=== BRANO SCELTO ===

Da dove nasce l’idea di un film così anomalo?

In passato mi sono occupato di tribù, in Africa, Amazzonia, Haiti. Mi piace raccontare la vita delle comunità e dei loro tabù, cose che la gente qui non comprende o fatica ad accettare. Un giorno un amico mi ha detto: «Dovresti fare un film anche sui sacerdoti». Ho risposto che mi sembravano troppo poco lontani, cioè un tema poco esotico. «Ti sbagli, sono vicini fisicamente, ma in realtà non li conosci, non conosci il mistero che portano nelle loro vite». Ho colto la provocazione, ne ho avvicinato alcuni, li ho osservati meglio, ho passato del tempo con loro e ho capito che c’era qualcosa di folle che meritava di essere raccontato.

Lei è cattolico?

No, sono evangelico, anche per questo il sacerdote cattolico non è mai stato per me un modello di rapporto con Dio. Ho deciso di mettere da parte i miei pregiudizi e di capire dal di dentro questo mondo.

Chi ha scelto i cinque preti protagonisti?

Io. Prima ho cercato un po’ su internet, poi ho buttato lì una domanda: «Qualcuno conosce dei sacerdoti interessanti, da segnalarmi?». Mi sono arrivate qualcosa come 400 risposte. Sono rimasto del tutto spiazzato. Ma non siamo in Francia, un Paese dove non crede più nessuno?

Quindi ha fatto una cernita: come?

Ho cercato delle figure che mi sembrassero autentiche e che fossero disponibili a raccontarsi fino in fondo. Come in confessionale, solo che stavolta loro sarebbe stati dall’altra parte rispetto a dove generalmente stanno. Sono stato con loro, li ho seguiti, ho cercato di instaurare un rapporto vero, di fiducia, il che è durato circa due anni.

Non poco. Ma la lavorazione del film quanto è durata in tutto?

Tre anni.

Sceneggiatura, regia... ha fatto tutto da solo?

Quelle due cose sì, il resto con il team di 10 persone della mia casa di produzione, Orawa, che si è specializzata in film e documentari che riguardano la fede e la spiritualità, in senso ampio, non confessionale, coniugate con l’amore per la natura e le storie avventurose.

Cosa ha imparato dei sacerdoti dopo questa esperienza?

Mi sento ora molto più vicino a loro di quanto pensassi all’inizio, anche riguardo alla scelta del celibato. Il celibato è molto difficile da capire per una persona comune, ma dopo aver parlato e vissuto con questi preti è una scelta che comprendo meglio. È certamente impegnativa, può generare sofferenza, però quante sofferenze vivono anche le persone sposate. E i sacerdoti hanno una paternità spirituale, hanno figli e figlie. In realtà il celibato non mi è sembrato un problema non così grande come viene spesso descritto. Ho trovato più problematico un altro aspetto: i sacerdoti sono persone che donano la loro vita agli altri per portarli a Dio. Ma in un Paese come la Francia capita facilmente di incontrare indifferenza. Uno offre la sua vita agli altri, ma gli altri dicono: grazie, non mi interessa. Questo è ciò che può fare più male.

Cosa si aspetta ora?

Spero che molti siano incuriositi e vadano a vedere il film e che questo li faccia riflettere, superando magari certi pregiudizi come è successo a me.

=== VOCI ESTRATTE ===

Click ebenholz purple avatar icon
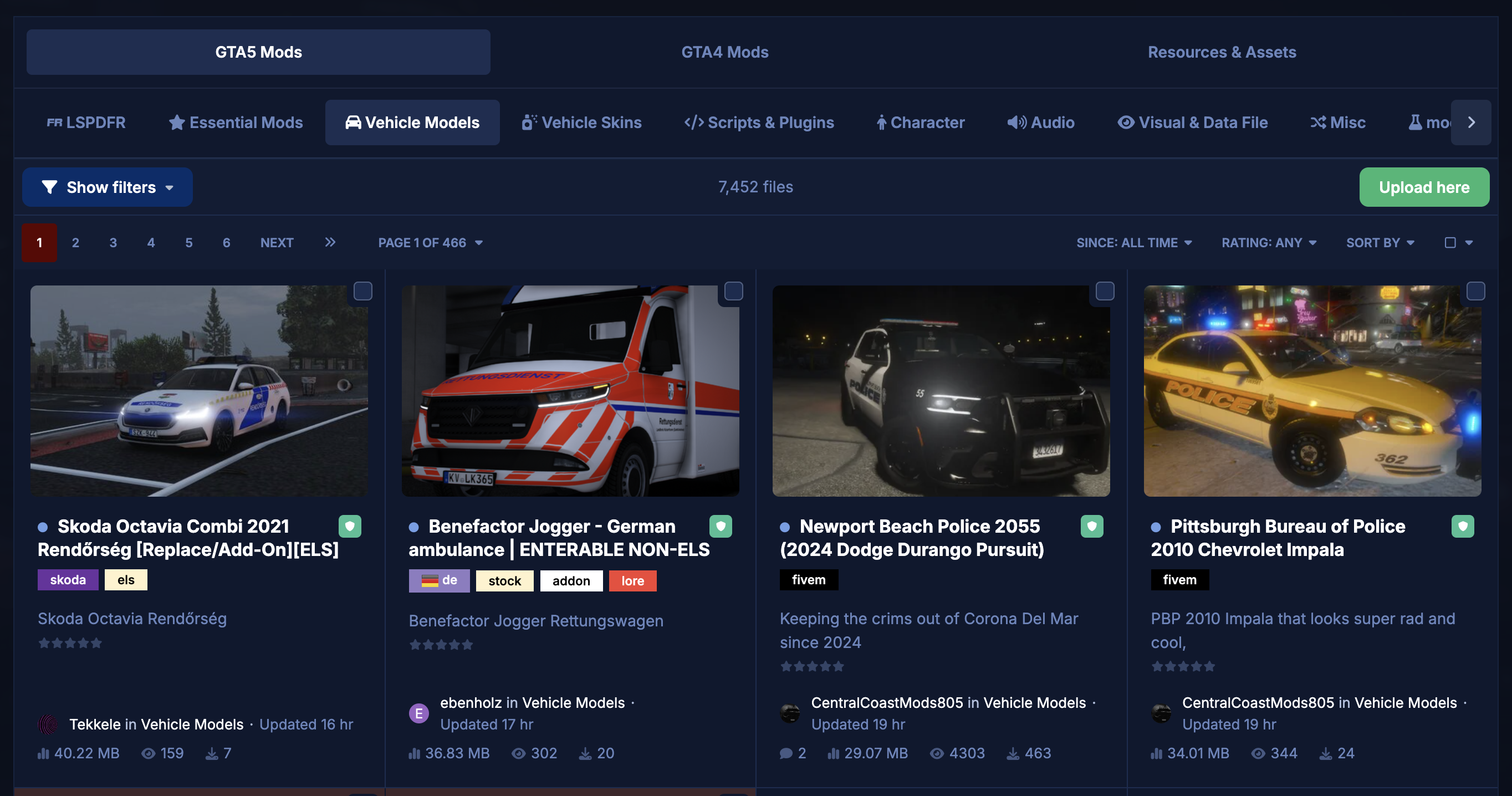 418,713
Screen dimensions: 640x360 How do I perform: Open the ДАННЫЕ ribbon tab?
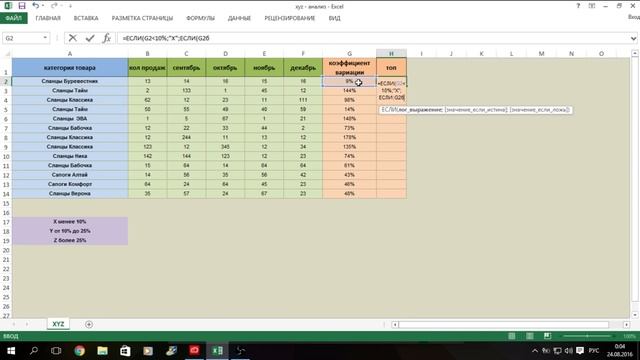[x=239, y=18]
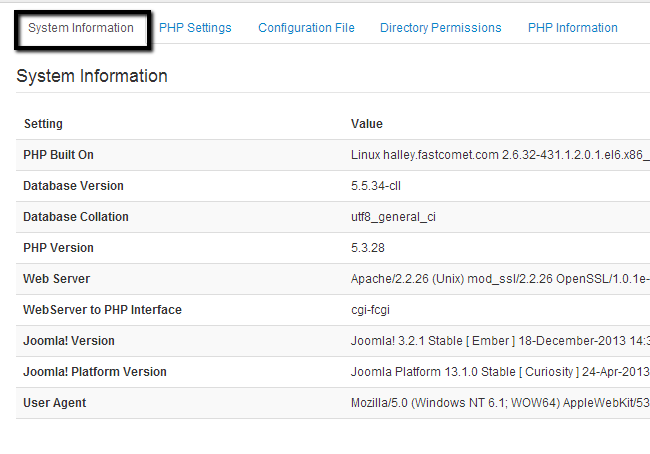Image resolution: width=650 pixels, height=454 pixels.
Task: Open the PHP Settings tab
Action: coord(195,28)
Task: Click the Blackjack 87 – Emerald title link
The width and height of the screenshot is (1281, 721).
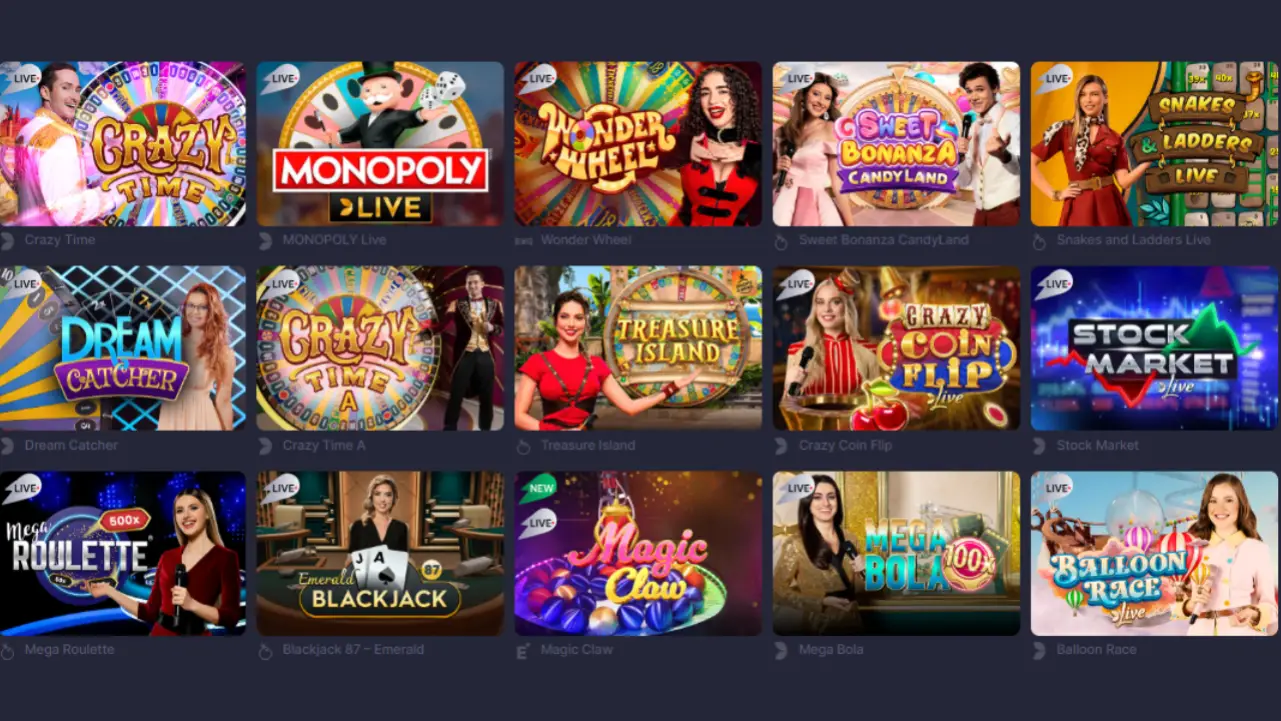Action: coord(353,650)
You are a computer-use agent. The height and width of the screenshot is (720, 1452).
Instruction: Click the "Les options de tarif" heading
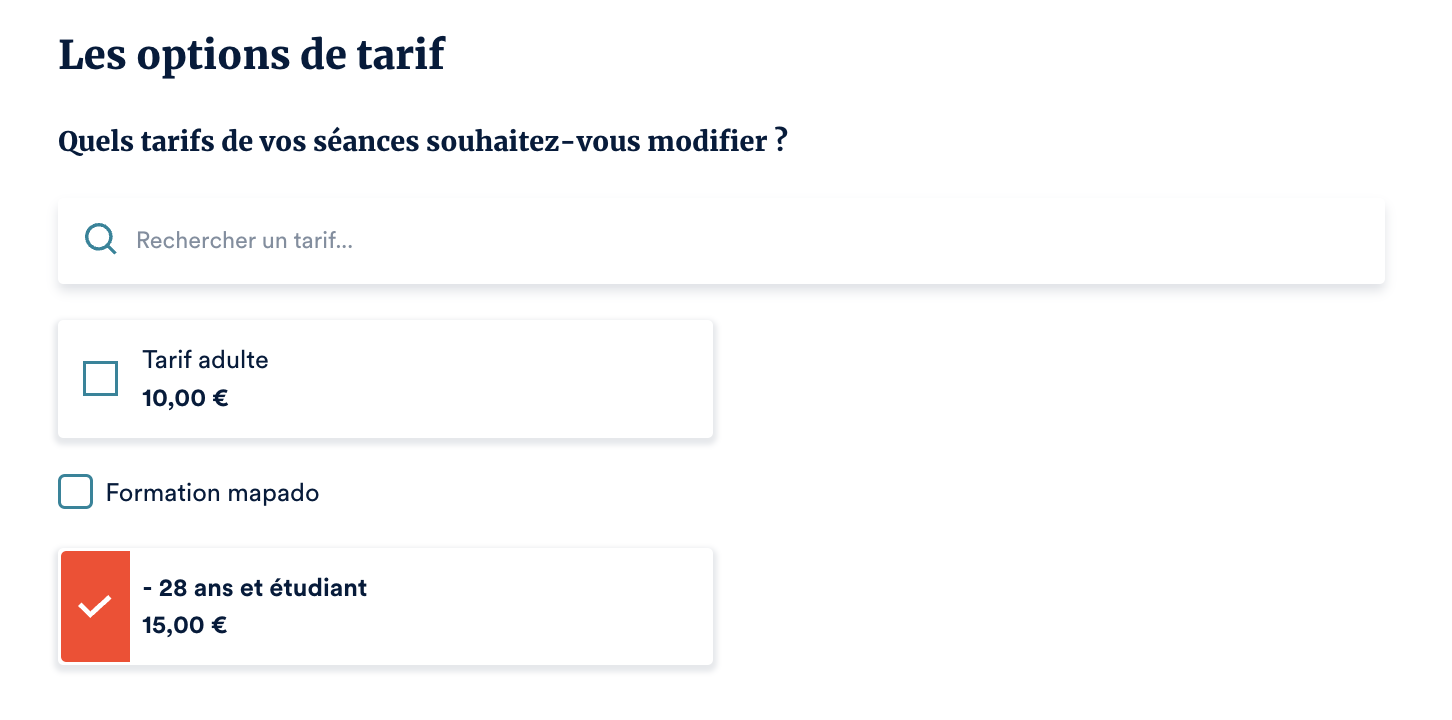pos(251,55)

===

**COMPITO**
Secondo il brano, quanto è durata in tutto la lavorazione del film? Le voci sono materiale a sé, distinto dal brano.

**RISPOSTA**
Tre anni.